--- start Data lines ---
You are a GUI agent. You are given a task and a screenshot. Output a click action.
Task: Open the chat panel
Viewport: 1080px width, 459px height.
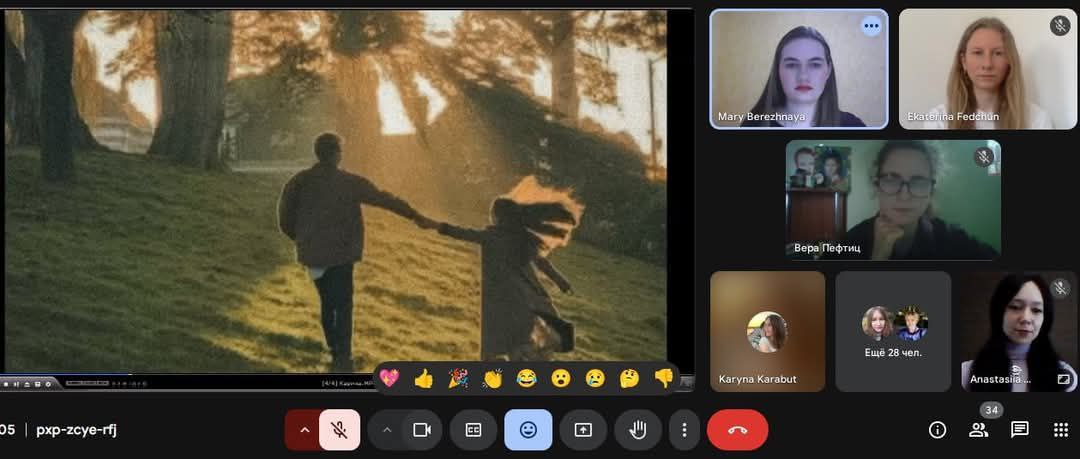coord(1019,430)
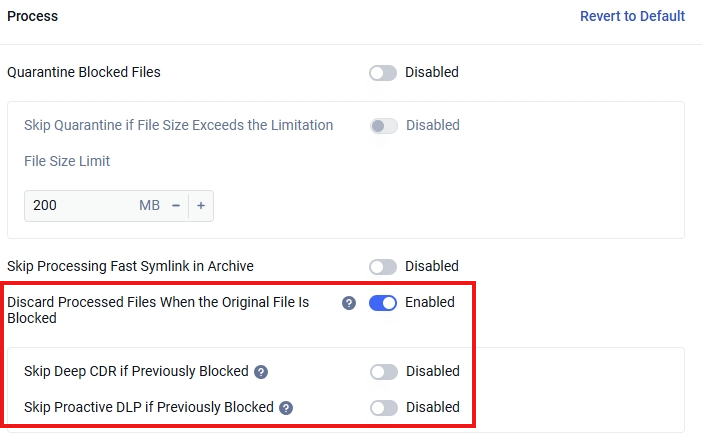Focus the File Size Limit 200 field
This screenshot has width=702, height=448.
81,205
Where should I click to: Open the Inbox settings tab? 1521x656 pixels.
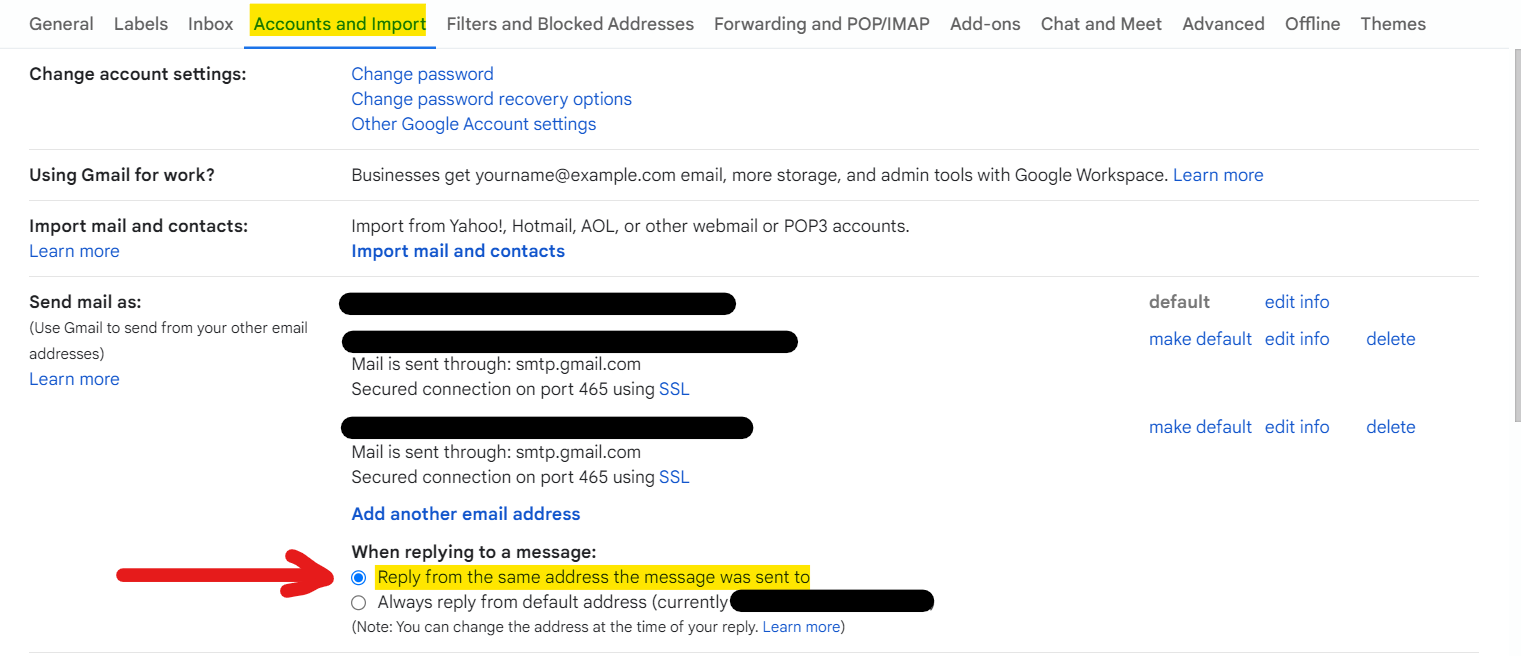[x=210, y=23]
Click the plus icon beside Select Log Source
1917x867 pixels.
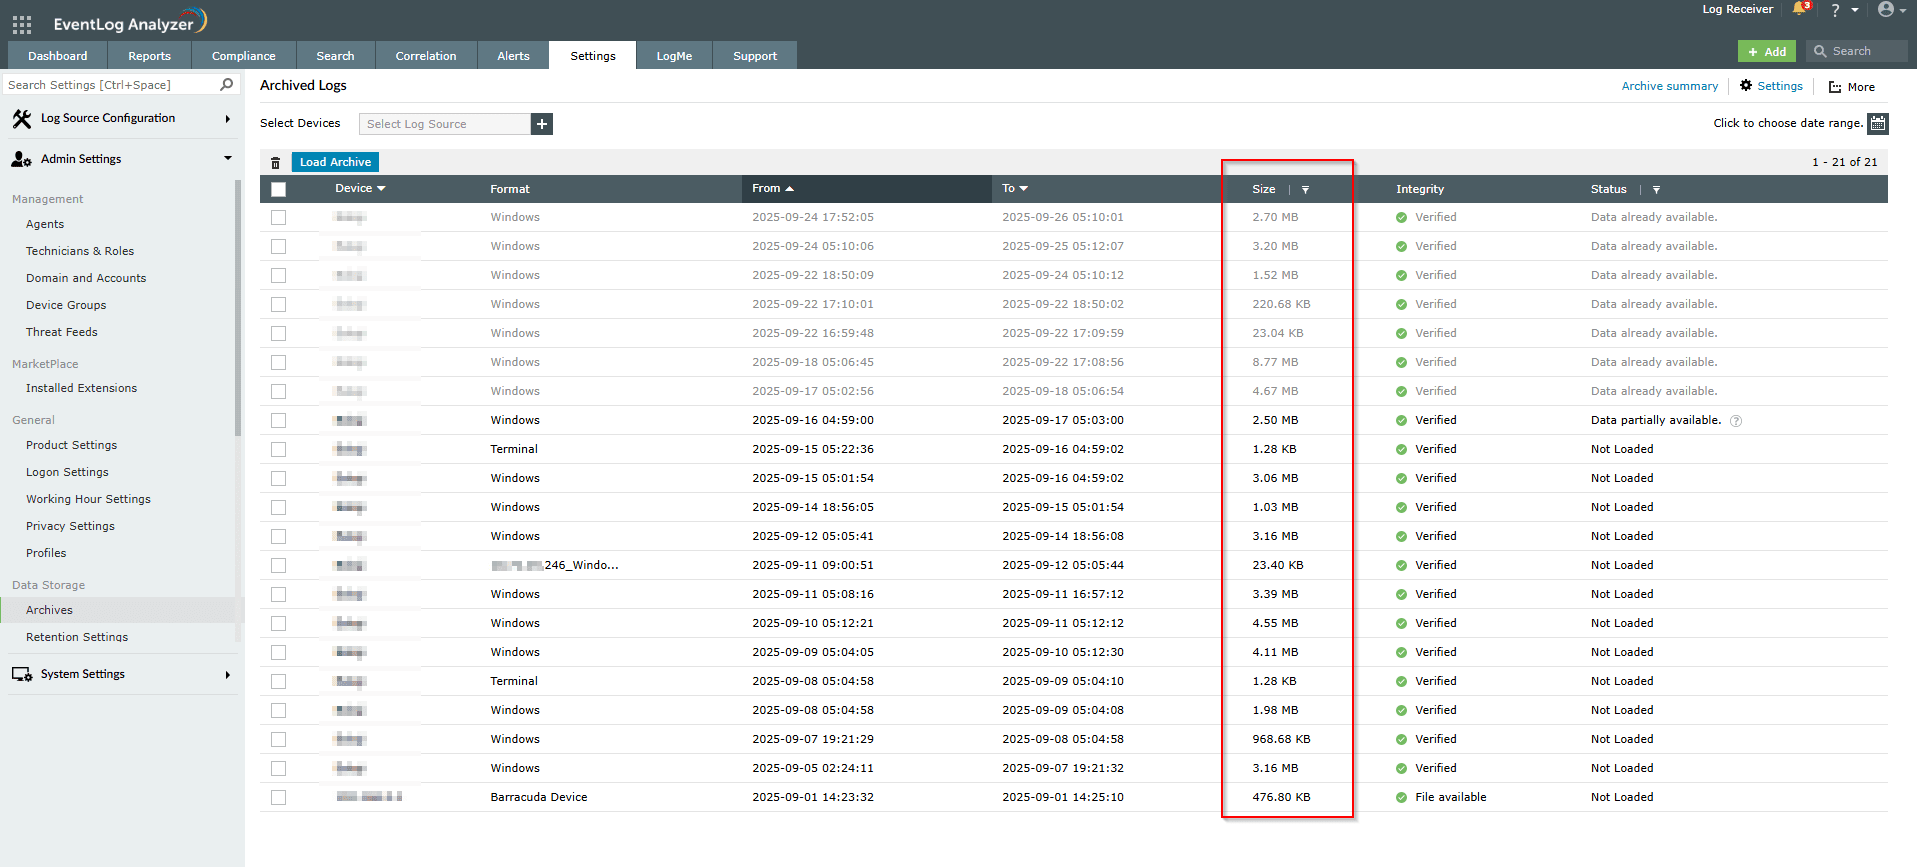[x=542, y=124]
--- end Data lines ---
:: Written request ::
Render the lines above as a JSON list of strings, one string per line, skipping blank lines and leaving the pictures out.

:: Output for this exercise ::
[
  "You are a GUI agent. You are given a task and a screenshot. Output a click action.",
  "Task: Open the chat panel",
  "Viewport: 1080px width, 459px height.",
  "coord(1019,430)",
  "Focus the File Size Limit 200 field",
  "This screenshot has width=702, height=448.",
  "81,205",
  "Where should I click to: Open the Inbox settings tab? 1521x656 pixels.",
  "[x=210, y=23]",
  "Click the plus icon beside Select Log Source",
  "1917x867 pixels.",
  "[x=542, y=124]"
]